Vegetarian chili!

I made a big pot of vegetarian chili for my anti-Superbowl party (beer, classic snacks, the company of friends, but no annoying game to sit through)yesterday and I'm really happy with how it came out. I think part of the trick is that I didn't really add any water--all the liquid came from the tomato products and maybe a tad from not-perfectly-drained reconstituted TVP.  I was especially happy that it was flavorful enough since the TVP was totally unseasoned. (You can buy beef or chicken flavored TVP and I think I've used that in the past.)

To the best of my memory, this is what I did (in a humongous 11-qt stockpot, which was useful because it's thick and can kind of splash if it bubbles when it's cooking--but this doesn't make anywhere close to 11 quarts of chili, as eyeballing the recipe should reveal):

-2 onions, chopped relatively fine, sauteed in a healthy (haha) amount of oil with some (1 TBS each?) cumin and chili powder (mine was labelled "mild". Can't remember where I got it.)

Added after a while:
-2 smallish red peppers, diced relatively fine (more so than the onions)
-3 cloves of garlic, minced
-about 1-1.5 (dry) cups of unflavored TVP, the sort with a texture approximating ground beef/turkey, reconstituted with boiling water (but I mostly tried to squeeze the water out again before adding to the pot)
-1 jalapeno pepper, diced (including seeds)
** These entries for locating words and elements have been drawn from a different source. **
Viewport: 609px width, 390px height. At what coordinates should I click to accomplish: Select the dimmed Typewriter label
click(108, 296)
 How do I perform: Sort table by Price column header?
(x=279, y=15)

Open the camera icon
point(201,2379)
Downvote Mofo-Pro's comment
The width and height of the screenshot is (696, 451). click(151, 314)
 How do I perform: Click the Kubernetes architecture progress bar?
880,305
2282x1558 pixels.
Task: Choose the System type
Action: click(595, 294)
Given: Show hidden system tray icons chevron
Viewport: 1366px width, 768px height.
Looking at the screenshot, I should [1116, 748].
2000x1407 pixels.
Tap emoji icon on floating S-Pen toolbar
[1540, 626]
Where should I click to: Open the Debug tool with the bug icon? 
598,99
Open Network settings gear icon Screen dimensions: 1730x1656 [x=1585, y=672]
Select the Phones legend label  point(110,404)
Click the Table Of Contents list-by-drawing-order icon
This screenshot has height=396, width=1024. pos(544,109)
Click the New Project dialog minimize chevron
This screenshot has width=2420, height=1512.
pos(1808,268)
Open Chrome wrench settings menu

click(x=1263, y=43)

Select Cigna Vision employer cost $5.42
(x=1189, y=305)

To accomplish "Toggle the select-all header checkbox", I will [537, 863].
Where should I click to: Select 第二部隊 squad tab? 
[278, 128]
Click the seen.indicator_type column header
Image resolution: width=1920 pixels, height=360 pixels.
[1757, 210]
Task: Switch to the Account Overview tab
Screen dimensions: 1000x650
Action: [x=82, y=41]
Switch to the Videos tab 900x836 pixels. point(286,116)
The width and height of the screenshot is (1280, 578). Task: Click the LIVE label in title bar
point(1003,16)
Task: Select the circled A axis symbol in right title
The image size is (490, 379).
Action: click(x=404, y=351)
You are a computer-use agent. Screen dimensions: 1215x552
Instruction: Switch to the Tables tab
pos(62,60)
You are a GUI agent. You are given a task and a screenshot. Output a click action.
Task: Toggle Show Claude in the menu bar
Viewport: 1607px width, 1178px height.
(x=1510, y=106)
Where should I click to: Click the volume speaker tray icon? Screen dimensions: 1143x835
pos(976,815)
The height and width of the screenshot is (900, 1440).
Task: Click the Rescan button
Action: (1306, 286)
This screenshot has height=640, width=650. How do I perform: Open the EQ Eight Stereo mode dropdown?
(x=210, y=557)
I stirred that around for awhile, then added:
-3 (small-14-16oz) cans of fire-roasted diced tomatoes, 1 of which was pulverized in the food processor)
-about the equivalent of 1 more can of not-fire-roasted tomatoes, also pulverized
-about 1/4 cup (maybe less? maybe 2 TBS?) of cocoa powder
-a bunch more cumin, a bunch more chili powder, some dried oregano (ground between my palms, which I believe makes it more potent somehow), a bunch of paprika, maybe 1/4-1/2 tsp of liquid smoke
-2 cans of low-sodium dark red kidney beans (drained)
-2 cans of low-sodium pinto beans (drained)
-3 more cloves of garlic, minced

 I let it cook on a pretty low flame for a good long while. It needed a little bit of salt.